Passage shown.
“Do You Hear the People Sing?”

Frank_Tengle,_an_Alabama_sharecropper,_and_family_singing_hymnsA couple of weeks ago, I sat in our living room with a couple of church members after dinner.  As we talked, I asked them, “Why don’t people sing during our church service?”  It was an honest question.  What ensued was a long discussion about the role of music in the church and a rehashing of many failed attempts to encourage the people of the church to participate in singing.  Different possible culprits were accused: “Perhaps they don’t know the songs?”  Well, that might be true in a few cases, but even the “old standards” were weak at best.  “Or maybe we aren’t playing the songs at the right tempo?”  We all agreed this wasn’t a problem.  “Are they having a difficult time reading the hymnal?”  Each of our members grew up reading the hymnal, so it would be difficult to blame the music book.  At the end of the night two things were agreed upon: (1) Our congregation ought to sing out in our services, and (2) we can’t figure how to help them!

Perhaps the soft mumbling of your congregation that some try to pass for singing doesn’t bother you as much as it does me.  The contrast between what we do in our churches and what God’s people did in the Bible is stark.  Consider the words of Psalm 106:

My heart is steadfast, O God!  I will sing and make melody with all my being!

Awake, O harp and lyre!  I will awake the dawn!

I will give thanks to you, O LORD, among the peoples; I will sing praises to you among the nations.

For your steadfast love is great above the heavens; your faithfulness reaches to the clouds.

Be exalted, O God, above the heavens!  Let your glory be over all the earth!

That your beloved ones may be delivered, give salvation by your right hand and answer me!

(Psalm 108:1-6)

Is it possible to sing those words with a monotone, expressionless face?  The Psalmist is engaged in shouting God’s praise with all of his being.  His desire is that God might be buoyed up on the melody of his heart; he sings aloud so that God’s glory may be spread across the earth.  When he recalls God’s steadfast love, faithfulness, and salvation his heart soars with the melodious sonnets sung by flaming tongues above!

Perhaps we don’t sing in church because we forget that God’s presence has descended into our midst.  We have to realize that we are not engaged in a dead ritual, and we are not at church to be passively entertained.  We are engaging the glorious and exalted God of the heavens; we are enlisted in spreading his glory from east to west!  When your church gathers for a Sunday morning service, you and the other Christians there have come to meet with your God.  As you participate in singing, prayer, and confession, you are communing with the almighty God of the universe!  Nothing ought to be able to smother the praises of God’s people when he has gathered with them.

The other possibility is that we have forgotten the amazing act of salvation God hath wrought.  In Exodus 15, when the people of Israel made it safely to the other side of the Red Sea, they turned around to see their enemies swallowed up by the waters, and they immediately burst forth with praise.  When David was finally delivered from the hand of Saul, his lungs filled with the praises of 2 Samuel 22.  When God moves in a mighty act of salvation, his people cannot contain their praises of thanksgiving, honor, and glory toward their Savior.

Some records
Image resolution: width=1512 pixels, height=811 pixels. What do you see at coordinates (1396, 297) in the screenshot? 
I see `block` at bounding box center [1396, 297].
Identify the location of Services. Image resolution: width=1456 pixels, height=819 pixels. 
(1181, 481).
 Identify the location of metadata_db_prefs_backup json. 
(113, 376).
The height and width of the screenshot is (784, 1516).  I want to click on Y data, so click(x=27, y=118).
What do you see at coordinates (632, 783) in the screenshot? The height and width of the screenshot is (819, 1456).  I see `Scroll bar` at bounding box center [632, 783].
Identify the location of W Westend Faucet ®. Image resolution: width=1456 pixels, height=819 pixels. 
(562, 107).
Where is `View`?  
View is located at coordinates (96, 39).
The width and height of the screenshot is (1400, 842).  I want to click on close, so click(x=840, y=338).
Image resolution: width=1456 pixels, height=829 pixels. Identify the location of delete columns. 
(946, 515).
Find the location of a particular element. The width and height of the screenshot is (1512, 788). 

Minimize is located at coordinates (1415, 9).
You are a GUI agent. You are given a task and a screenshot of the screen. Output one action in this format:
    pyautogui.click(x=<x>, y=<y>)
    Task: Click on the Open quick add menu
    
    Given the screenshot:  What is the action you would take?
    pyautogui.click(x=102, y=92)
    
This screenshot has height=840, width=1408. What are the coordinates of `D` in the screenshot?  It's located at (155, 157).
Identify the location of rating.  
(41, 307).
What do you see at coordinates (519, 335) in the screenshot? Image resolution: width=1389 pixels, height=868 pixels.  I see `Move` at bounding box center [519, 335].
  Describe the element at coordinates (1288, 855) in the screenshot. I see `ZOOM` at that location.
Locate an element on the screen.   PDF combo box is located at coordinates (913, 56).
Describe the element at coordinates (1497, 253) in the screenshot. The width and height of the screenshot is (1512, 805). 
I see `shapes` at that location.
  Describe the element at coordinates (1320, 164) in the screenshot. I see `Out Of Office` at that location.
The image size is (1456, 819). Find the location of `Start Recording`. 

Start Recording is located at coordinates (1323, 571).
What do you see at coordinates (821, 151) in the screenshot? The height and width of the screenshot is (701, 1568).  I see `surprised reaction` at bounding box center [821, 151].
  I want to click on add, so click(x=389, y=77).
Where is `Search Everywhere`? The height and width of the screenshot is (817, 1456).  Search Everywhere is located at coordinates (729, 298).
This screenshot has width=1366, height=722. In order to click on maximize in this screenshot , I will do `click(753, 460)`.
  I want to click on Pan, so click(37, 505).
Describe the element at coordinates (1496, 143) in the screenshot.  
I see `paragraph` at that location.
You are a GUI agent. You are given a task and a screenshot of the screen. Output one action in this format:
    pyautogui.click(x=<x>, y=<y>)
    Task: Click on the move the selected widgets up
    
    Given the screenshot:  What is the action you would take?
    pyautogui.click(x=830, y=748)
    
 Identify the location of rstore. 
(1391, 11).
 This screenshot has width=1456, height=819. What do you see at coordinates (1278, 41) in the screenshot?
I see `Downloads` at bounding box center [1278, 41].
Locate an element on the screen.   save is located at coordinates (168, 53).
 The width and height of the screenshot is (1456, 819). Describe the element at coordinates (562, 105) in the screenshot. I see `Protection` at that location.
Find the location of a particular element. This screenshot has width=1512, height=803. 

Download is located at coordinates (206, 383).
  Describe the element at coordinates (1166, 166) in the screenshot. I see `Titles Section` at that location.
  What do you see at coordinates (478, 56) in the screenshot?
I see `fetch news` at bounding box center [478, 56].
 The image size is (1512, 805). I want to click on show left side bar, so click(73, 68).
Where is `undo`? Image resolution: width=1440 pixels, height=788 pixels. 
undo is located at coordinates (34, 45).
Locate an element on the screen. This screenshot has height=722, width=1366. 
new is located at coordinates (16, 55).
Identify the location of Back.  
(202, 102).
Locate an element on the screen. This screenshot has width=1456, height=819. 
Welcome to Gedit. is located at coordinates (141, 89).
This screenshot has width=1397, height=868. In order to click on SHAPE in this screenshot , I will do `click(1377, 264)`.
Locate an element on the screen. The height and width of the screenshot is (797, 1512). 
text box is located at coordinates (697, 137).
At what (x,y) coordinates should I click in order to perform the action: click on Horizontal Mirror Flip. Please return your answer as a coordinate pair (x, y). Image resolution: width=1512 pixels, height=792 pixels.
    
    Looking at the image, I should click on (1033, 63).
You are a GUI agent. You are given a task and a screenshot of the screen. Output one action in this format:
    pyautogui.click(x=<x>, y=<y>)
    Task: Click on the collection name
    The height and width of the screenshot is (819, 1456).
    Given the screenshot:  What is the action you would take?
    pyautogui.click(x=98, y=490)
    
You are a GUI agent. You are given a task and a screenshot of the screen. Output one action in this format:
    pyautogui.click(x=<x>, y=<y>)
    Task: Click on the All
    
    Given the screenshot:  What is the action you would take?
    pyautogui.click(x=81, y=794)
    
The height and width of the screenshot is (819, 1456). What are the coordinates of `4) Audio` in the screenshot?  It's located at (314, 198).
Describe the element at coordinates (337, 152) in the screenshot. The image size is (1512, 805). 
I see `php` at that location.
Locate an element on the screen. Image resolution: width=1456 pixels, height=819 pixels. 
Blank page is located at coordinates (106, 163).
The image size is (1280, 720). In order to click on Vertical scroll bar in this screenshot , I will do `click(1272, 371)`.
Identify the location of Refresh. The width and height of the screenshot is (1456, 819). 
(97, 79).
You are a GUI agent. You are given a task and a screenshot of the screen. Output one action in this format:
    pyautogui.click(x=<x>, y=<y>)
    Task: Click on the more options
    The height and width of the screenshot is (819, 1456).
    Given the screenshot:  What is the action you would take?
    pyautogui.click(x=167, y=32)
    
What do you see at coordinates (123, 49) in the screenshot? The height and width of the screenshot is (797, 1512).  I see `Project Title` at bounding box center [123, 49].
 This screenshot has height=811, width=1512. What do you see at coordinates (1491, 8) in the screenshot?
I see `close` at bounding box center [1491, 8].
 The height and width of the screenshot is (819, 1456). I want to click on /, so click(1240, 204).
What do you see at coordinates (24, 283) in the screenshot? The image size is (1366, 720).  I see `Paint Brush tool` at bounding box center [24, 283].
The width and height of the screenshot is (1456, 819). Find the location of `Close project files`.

Task requirements.
1. Check each statement against the article on church singing and answer yes or no for each, quoting the deciding words: (a) The dinner conversation ended with agreement on how to help the congregation sing. (b) The group agreed that the tempo of the songs was a problem. (c) In Exodus 15, the people of Israel praised God after seeing their enemies swallowed up by the waters.
2. Retype everything in the article on church singing from "I will give" down to "to the clouds.", keeping the wording unchanged.

Responses per task.
1.
(a) No: "we can’t figure how to help them!"
(b) No: "We all agreed this wasn’t a problem."
(c) Yes: "they turned around to see their enemies swallowed up by the waters, and they immediately burst forth with praise."

2.
I will give thanks to you, O LORD, among the peoples; I will sing praises to you among the nations.

For your steadfast love is great above the heavens; your faithfulness reaches to the clouds.